(THE DATA begins)

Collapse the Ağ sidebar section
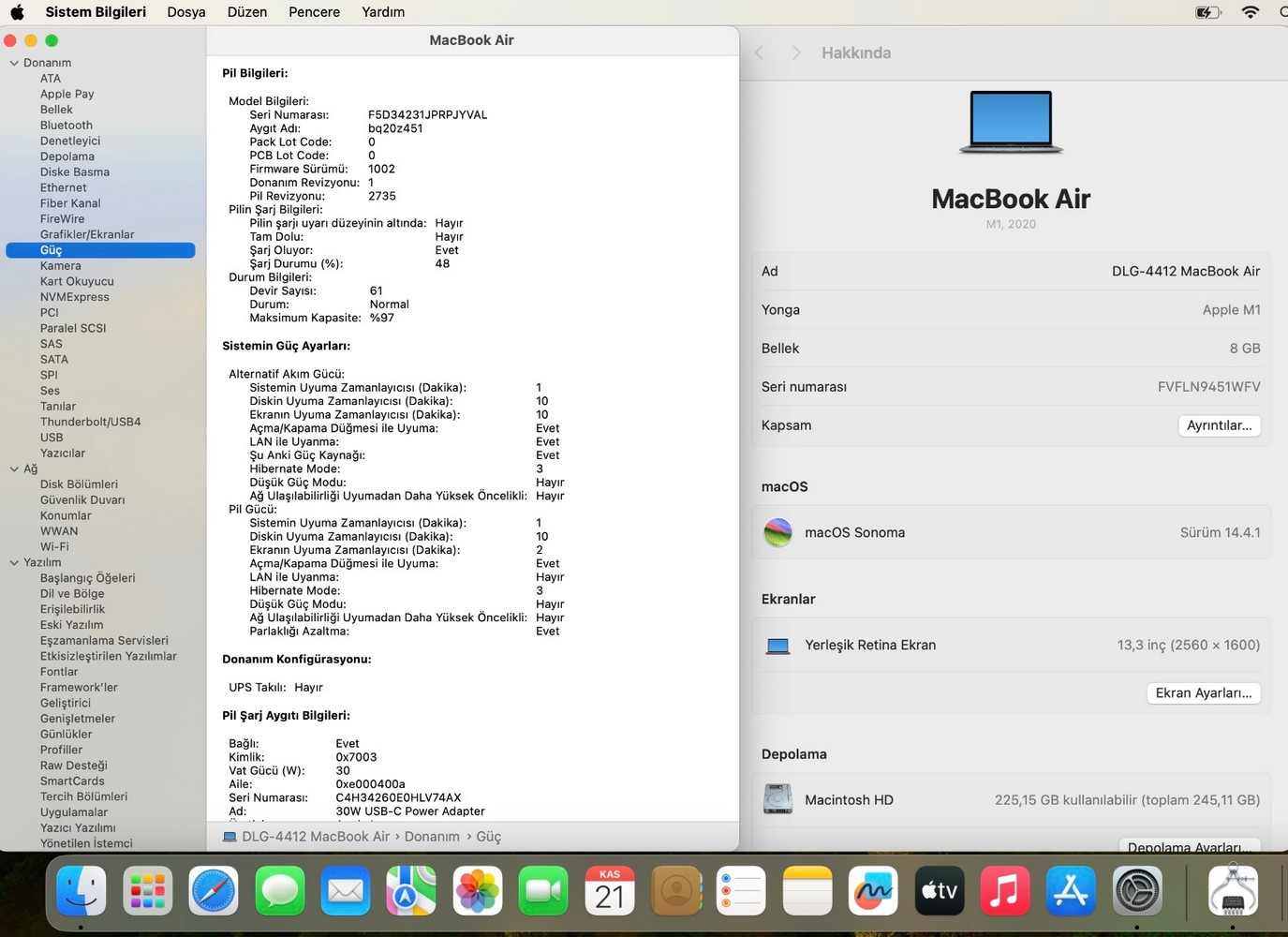Screen dimensions: 1288x937 [14, 469]
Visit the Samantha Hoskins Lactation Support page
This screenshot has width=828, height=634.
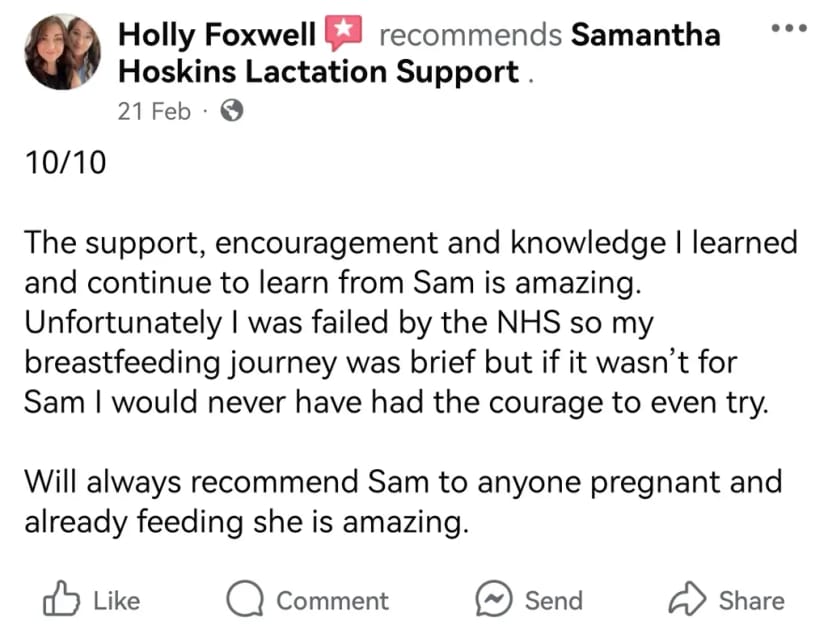coord(420,53)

(THE DATA ends)

• WHAT IS EXPECTED
Type the entries again verbatim. Any pictures should be skipped.

• REPLY
Collapse the Ağ sidebar section
Screen dimensions: 1288x937 [14, 469]
Visit the Samantha Hoskins Lactation Support page
This screenshot has width=828, height=634.
coord(420,53)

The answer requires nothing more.